Undang-Undang tersebut secara resmi menetapkan Provinsi Aceh sebagai daerah otonom dan memisahkannya dari Sumatera Utara. JK menekankan bahwa keempat pulau yang disengketakan telah secara historis termasuk dalam wilayah Aceh Singkil, jauh sebelum adanya perubahan administrasi pemerintahan.
Keberadaan pulau-pulau tersebut dekat dengan wilayah Sumatera Utara, menurut JK, bukan merupakan alasan yang cukup untuk mengubah status kepemilikannya. Hal ini dikarenakan landasan hukum yang lebih kuat, yaitu Undang-Undang Nomor 24 Tahun 1956, telah menetapkan kepemilikan pulau-pulau tersebut berada di Aceh.
Keputusan Menteri Dalam Negeri dan Perannya dalam Sengketa
JK juga menanggapi Keputusan Menteri Dalam Negeri (Kepmendagri) Nomor 300.2.2-2138 Tahun 2025 yang menetapkan empat pulau tersebut sebagai bagian dari Sumatera Utara.
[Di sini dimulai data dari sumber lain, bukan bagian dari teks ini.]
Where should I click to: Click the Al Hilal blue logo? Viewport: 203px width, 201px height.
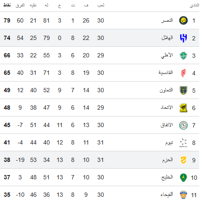click(x=183, y=38)
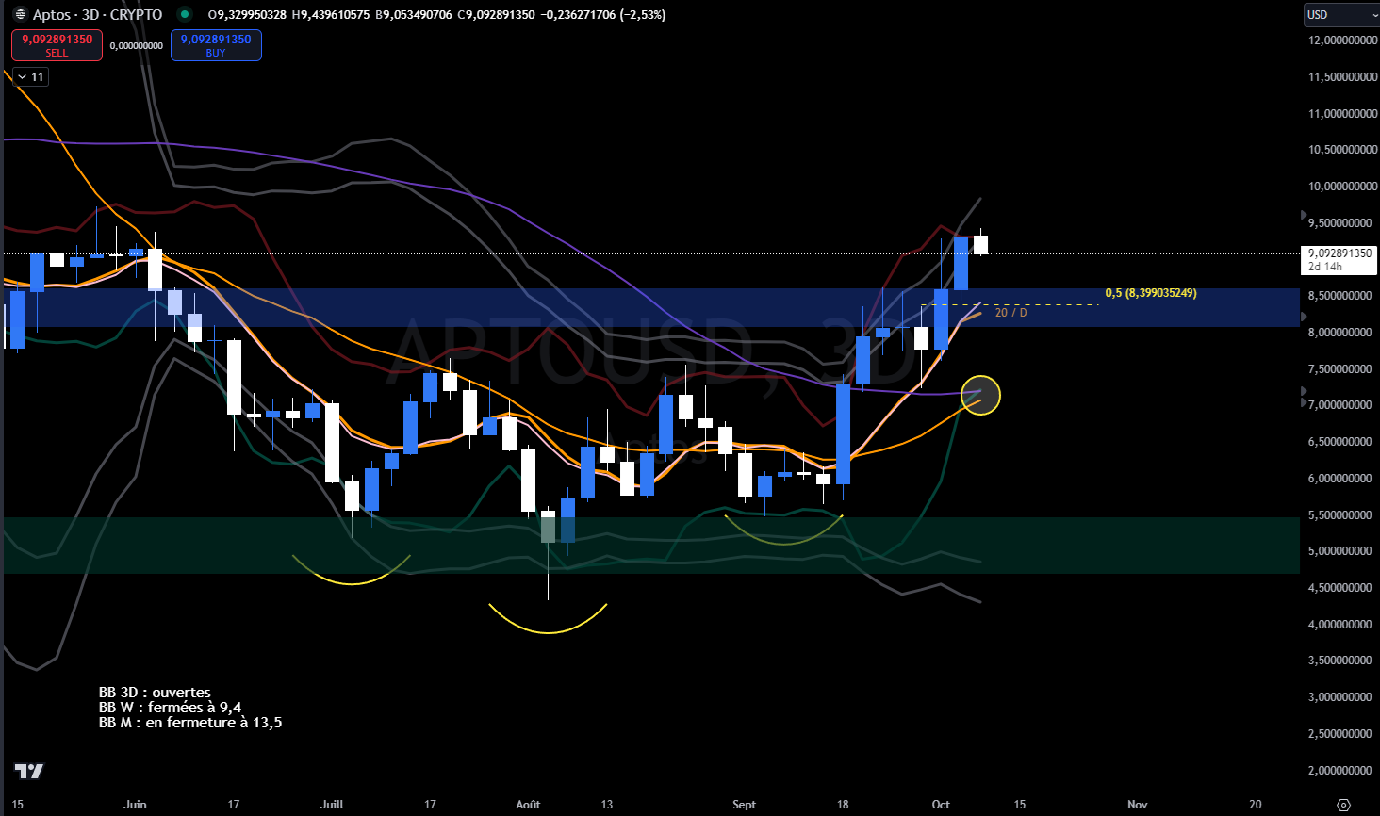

Ia berpendapat bahwa Kepmendagri tersebut tidak dapat mengalahkan Undang-Undang yang lebih tinggi kedudukannya.
Menurutnya, sebuah Keputusan Menteri tidak dapat membatalkan atau mengubah isi sebuah Undang-Undang. Oleh karena itu, JK menilai Kepmendagri tersebut tidak memiliki kekuatan hukum yang cukup untuk mengubah status kepemilikan pulau-pulau tersebut.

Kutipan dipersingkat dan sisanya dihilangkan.